*WHAT YOU WILL DO*: Reproduce the records that follow exactly as they are written.

(Records excerpted from a collection)
******************************
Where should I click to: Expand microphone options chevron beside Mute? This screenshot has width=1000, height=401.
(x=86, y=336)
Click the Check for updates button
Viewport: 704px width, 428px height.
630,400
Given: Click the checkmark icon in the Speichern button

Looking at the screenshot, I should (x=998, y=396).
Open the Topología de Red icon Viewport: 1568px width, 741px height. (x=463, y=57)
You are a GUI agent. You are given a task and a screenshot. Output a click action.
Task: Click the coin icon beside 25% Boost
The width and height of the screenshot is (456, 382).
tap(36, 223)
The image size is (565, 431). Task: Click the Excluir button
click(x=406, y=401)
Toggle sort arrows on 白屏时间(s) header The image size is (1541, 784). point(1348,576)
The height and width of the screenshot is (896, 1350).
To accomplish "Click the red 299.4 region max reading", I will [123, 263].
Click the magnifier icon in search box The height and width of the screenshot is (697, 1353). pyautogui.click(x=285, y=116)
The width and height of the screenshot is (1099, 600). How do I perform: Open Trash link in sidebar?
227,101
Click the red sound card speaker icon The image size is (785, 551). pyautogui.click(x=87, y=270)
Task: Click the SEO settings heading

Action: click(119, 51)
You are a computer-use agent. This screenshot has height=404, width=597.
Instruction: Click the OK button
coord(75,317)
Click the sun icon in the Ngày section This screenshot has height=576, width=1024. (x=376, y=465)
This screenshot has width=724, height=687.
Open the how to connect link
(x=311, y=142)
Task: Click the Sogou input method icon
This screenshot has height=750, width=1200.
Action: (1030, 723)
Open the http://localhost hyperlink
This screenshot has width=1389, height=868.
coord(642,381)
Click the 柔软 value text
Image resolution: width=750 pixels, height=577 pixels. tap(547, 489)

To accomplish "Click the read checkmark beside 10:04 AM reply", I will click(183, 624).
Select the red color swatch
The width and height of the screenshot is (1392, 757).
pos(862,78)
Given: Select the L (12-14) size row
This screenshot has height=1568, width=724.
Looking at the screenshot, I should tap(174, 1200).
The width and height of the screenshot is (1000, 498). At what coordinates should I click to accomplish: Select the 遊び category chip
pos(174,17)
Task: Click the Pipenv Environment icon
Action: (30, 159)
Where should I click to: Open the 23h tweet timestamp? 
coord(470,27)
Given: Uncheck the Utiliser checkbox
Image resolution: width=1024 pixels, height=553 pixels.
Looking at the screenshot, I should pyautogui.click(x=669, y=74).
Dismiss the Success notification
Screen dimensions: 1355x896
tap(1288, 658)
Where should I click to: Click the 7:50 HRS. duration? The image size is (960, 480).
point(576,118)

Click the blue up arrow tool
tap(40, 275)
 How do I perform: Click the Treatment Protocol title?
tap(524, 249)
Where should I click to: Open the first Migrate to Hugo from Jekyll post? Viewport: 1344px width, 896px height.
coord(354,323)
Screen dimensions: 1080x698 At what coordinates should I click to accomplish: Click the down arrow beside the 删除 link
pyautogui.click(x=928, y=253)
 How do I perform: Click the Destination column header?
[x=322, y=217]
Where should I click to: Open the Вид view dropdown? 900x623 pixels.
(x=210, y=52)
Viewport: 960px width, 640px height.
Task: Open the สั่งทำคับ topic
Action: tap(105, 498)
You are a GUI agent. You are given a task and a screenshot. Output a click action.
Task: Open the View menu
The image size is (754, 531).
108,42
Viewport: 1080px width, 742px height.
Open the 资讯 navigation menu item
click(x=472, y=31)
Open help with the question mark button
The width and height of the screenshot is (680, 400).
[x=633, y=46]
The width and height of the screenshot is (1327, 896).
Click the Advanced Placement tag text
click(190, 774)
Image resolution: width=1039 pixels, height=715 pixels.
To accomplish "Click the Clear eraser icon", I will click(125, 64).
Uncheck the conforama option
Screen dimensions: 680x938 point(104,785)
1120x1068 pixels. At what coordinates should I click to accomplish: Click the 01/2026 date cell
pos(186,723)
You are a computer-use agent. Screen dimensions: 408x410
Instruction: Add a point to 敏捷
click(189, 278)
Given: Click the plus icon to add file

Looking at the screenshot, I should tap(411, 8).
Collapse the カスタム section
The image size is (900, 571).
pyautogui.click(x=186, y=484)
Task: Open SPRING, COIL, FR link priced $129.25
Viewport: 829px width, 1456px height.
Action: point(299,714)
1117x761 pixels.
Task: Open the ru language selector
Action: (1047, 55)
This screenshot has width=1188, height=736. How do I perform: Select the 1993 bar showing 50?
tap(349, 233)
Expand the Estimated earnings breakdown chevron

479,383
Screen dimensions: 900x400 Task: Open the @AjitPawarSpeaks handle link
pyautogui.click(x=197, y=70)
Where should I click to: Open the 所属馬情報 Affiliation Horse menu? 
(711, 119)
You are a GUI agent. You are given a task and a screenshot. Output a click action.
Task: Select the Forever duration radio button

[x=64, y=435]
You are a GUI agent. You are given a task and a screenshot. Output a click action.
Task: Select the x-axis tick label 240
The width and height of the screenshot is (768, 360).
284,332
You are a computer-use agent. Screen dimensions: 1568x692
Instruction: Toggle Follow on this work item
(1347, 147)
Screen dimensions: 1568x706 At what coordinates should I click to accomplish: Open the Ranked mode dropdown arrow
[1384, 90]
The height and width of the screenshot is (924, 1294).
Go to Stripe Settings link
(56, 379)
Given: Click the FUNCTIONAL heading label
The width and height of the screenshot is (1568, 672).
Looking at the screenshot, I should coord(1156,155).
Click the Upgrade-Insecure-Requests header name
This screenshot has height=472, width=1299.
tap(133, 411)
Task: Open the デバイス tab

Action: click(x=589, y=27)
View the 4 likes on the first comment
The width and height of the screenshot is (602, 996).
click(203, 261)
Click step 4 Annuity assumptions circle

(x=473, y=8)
******************************
*RESULT OF THIS EXERCISE*:
Where should I click to: Expand microphone options chevron beside Mute? This screenshot has width=1000, height=401.
(x=86, y=336)
Click the Check for updates button
Viewport: 704px width, 428px height.
630,400
Given: Click the checkmark icon in the Speichern button

Looking at the screenshot, I should (x=998, y=396).
Open the Topología de Red icon Viewport: 1568px width, 741px height. (x=463, y=57)
You are a GUI agent. You are given a task and a screenshot. Output a click action.
Task: Click the coin icon beside 25% Boost
The width and height of the screenshot is (456, 382).
tap(36, 223)
The image size is (565, 431). Task: Click the Excluir button
click(x=406, y=401)
Toggle sort arrows on 白屏时间(s) header The image size is (1541, 784). point(1348,576)
The height and width of the screenshot is (896, 1350).
To accomplish "Click the red 299.4 region max reading", I will [123, 263].
Click the magnifier icon in search box The height and width of the screenshot is (697, 1353). pyautogui.click(x=285, y=116)
The width and height of the screenshot is (1099, 600). How do I perform: Open Trash link in sidebar?
227,101
Click the red sound card speaker icon The image size is (785, 551). pyautogui.click(x=87, y=270)
Task: Click the SEO settings heading

Action: click(119, 51)
You are a computer-use agent. This screenshot has height=404, width=597.
Instruction: Click the OK button
coord(75,317)
Click the sun icon in the Ngày section This screenshot has height=576, width=1024. (x=376, y=465)
This screenshot has width=724, height=687.
Open the how to connect link
(x=311, y=142)
Task: Click the Sogou input method icon
This screenshot has height=750, width=1200.
Action: (1030, 723)
Open the http://localhost hyperlink
This screenshot has width=1389, height=868.
coord(642,381)
Click the 柔软 value text
Image resolution: width=750 pixels, height=577 pixels. tap(547, 489)

To accomplish "Click the read checkmark beside 10:04 AM reply", I will click(183, 624).
Select the red color swatch
The width and height of the screenshot is (1392, 757).
pos(862,78)
Given: Select the L (12-14) size row
This screenshot has height=1568, width=724.
Looking at the screenshot, I should tap(174, 1200).
The width and height of the screenshot is (1000, 498). At what coordinates should I click to accomplish: Select the 遊び category chip
pos(174,17)
Task: Click the Pipenv Environment icon
Action: (30, 159)
Where should I click to: Open the 23h tweet timestamp? 
coord(470,27)
Given: Uncheck the Utiliser checkbox
Image resolution: width=1024 pixels, height=553 pixels.
Looking at the screenshot, I should pyautogui.click(x=669, y=74).
Dismiss the Success notification
Screen dimensions: 1355x896
tap(1288, 658)
Where should I click to: Click the 7:50 HRS. duration? The image size is (960, 480).
point(576,118)

Click the blue up arrow tool
tap(40, 275)
 How do I perform: Click the Treatment Protocol title?
tap(524, 249)
Where should I click to: Open the first Migrate to Hugo from Jekyll post? Viewport: 1344px width, 896px height.
coord(354,323)
Screen dimensions: 1080x698 At what coordinates should I click to accomplish: Click the down arrow beside the 删除 link
pyautogui.click(x=928, y=253)
 How do I perform: Click the Destination column header?
[x=322, y=217]
Where should I click to: Open the Вид view dropdown? 900x623 pixels.
(x=210, y=52)
Viewport: 960px width, 640px height.
Task: Open the สั่งทำคับ topic
Action: tap(105, 498)
You are a GUI agent. You are given a task and a screenshot. Output a click action.
Task: Open the View menu
The image size is (754, 531).
108,42
Viewport: 1080px width, 742px height.
Open the 资讯 navigation menu item
click(x=472, y=31)
Open help with the question mark button
The width and height of the screenshot is (680, 400).
[x=633, y=46]
The width and height of the screenshot is (1327, 896).
Click the Advanced Placement tag text
click(190, 774)
Image resolution: width=1039 pixels, height=715 pixels.
To accomplish "Click the Clear eraser icon", I will click(125, 64).
Uncheck the conforama option
Screen dimensions: 680x938 point(104,785)
1120x1068 pixels. At what coordinates should I click to accomplish: Click the 01/2026 date cell
pos(186,723)
You are a computer-use agent. Screen dimensions: 408x410
Instruction: Add a point to 敏捷
click(189, 278)
Given: Click the plus icon to add file

Looking at the screenshot, I should tap(411, 8).
Collapse the カスタム section
The image size is (900, 571).
pyautogui.click(x=186, y=484)
Task: Open SPRING, COIL, FR link priced $129.25
Viewport: 829px width, 1456px height.
Action: point(299,714)
1117x761 pixels.
Task: Open the ru language selector
Action: (1047, 55)
This screenshot has width=1188, height=736. How do I perform: Select the 1993 bar showing 50?
tap(349, 233)
Expand the Estimated earnings breakdown chevron

479,383
Screen dimensions: 900x400 Task: Open the @AjitPawarSpeaks handle link
pyautogui.click(x=197, y=70)
Where should I click to: Open the 所属馬情報 Affiliation Horse menu? 
(711, 119)
You are a GUI agent. You are given a task and a screenshot. Output a click action.
Task: Select the Forever duration radio button

[x=64, y=435]
You are a GUI agent. You are given a task and a screenshot. Output a click action.
Task: Select the x-axis tick label 240
The width and height of the screenshot is (768, 360).
284,332
You are a computer-use agent. Screen dimensions: 1568x692
Instruction: Toggle Follow on this work item
(1347, 147)
Screen dimensions: 1568x706 At what coordinates should I click to accomplish: Open the Ranked mode dropdown arrow
[1384, 90]
The height and width of the screenshot is (924, 1294).
Go to Stripe Settings link
(56, 379)
Given: Click the FUNCTIONAL heading label
The width and height of the screenshot is (1568, 672).
Looking at the screenshot, I should coord(1156,155).
Click the Upgrade-Insecure-Requests header name
This screenshot has height=472, width=1299.
tap(133, 411)
Task: Open the デバイス tab

Action: click(x=589, y=27)
View the 4 likes on the first comment
The width and height of the screenshot is (602, 996).
click(203, 261)
Click step 4 Annuity assumptions circle

(x=473, y=8)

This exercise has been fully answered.